This task asks for the lines from the one with "This screenshot has" to the final line below, repeated exactly, with pictures omitted.

═══ Input records

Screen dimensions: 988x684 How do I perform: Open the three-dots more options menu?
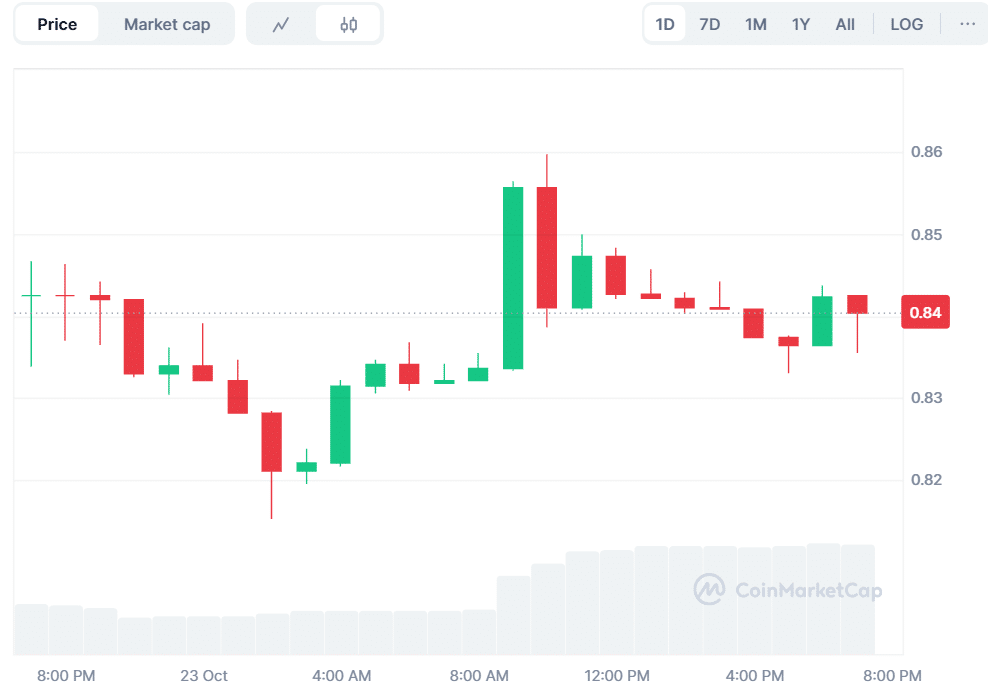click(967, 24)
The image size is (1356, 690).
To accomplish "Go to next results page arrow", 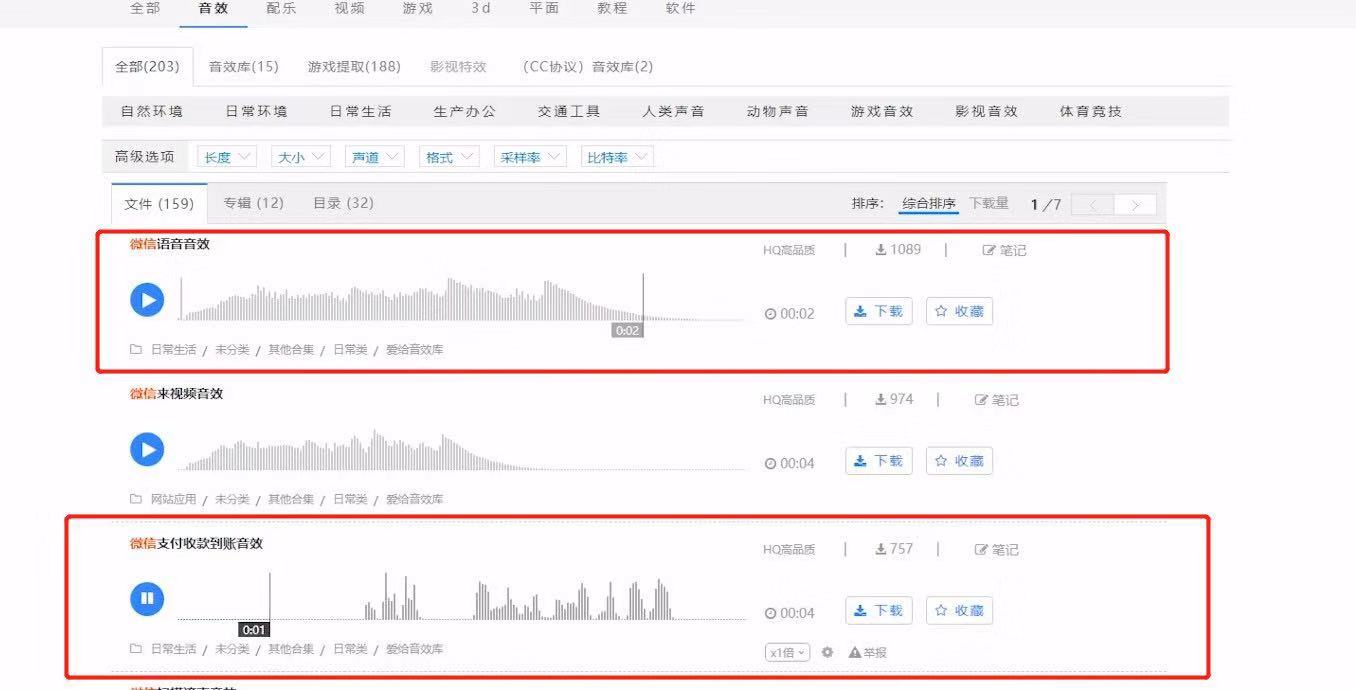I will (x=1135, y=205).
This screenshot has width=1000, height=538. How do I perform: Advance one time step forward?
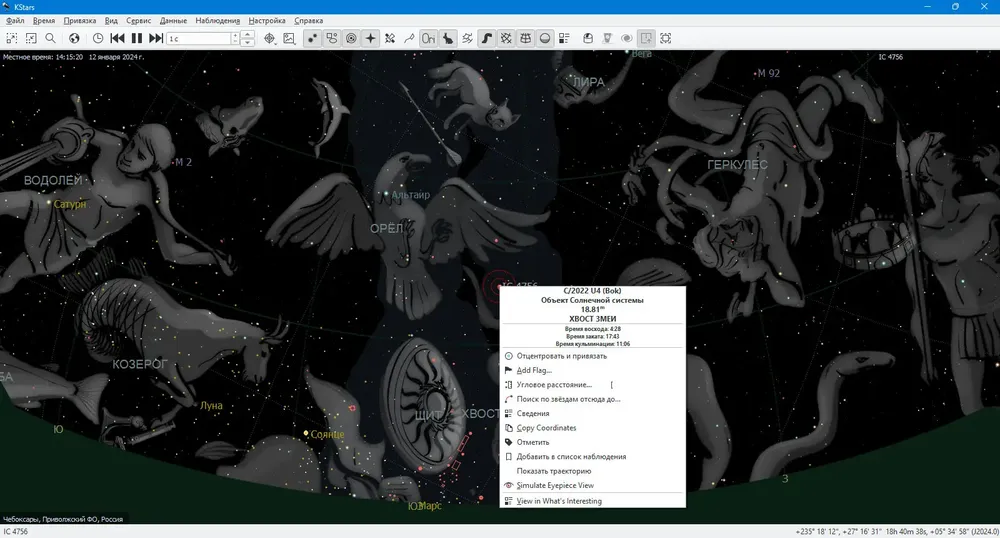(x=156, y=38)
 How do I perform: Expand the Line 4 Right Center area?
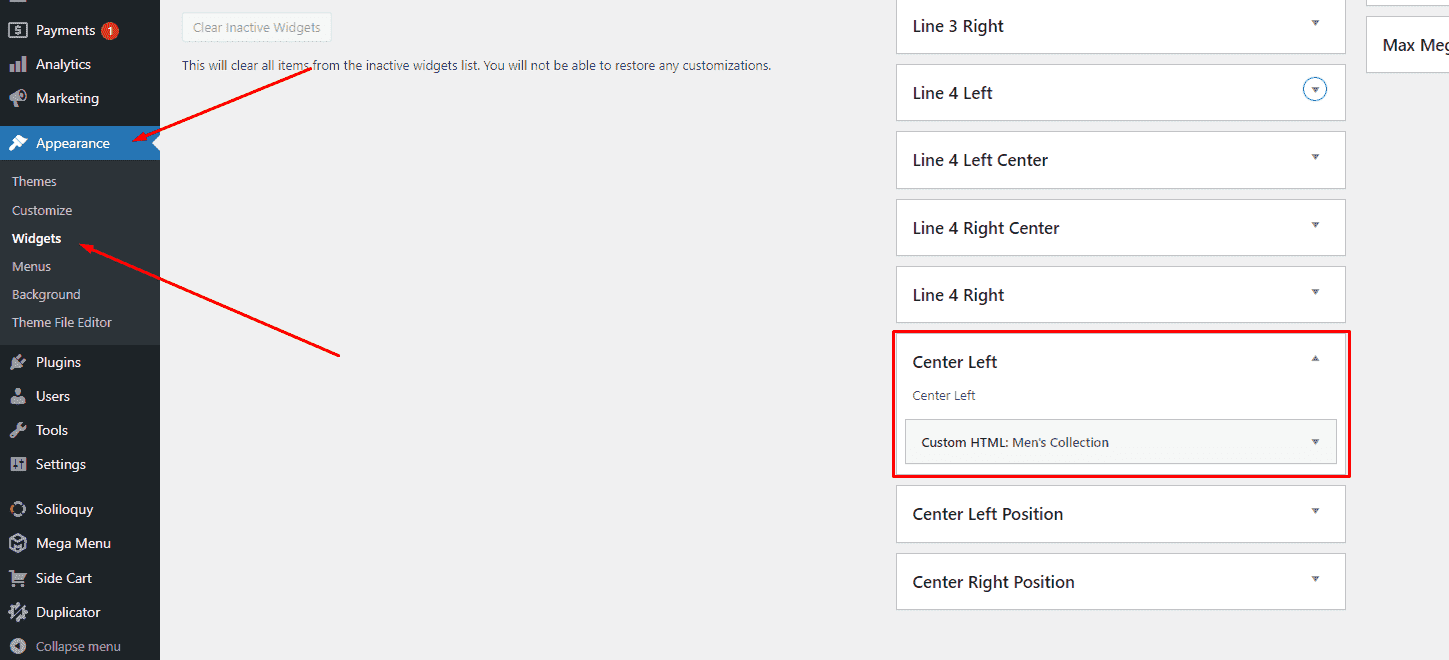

══════

**Result of the task:**
This screenshot has width=1000, height=538. How do I perform: Advance one time step forward?
(x=156, y=38)
 How do I perform: Expand the Line 4 Right Center area?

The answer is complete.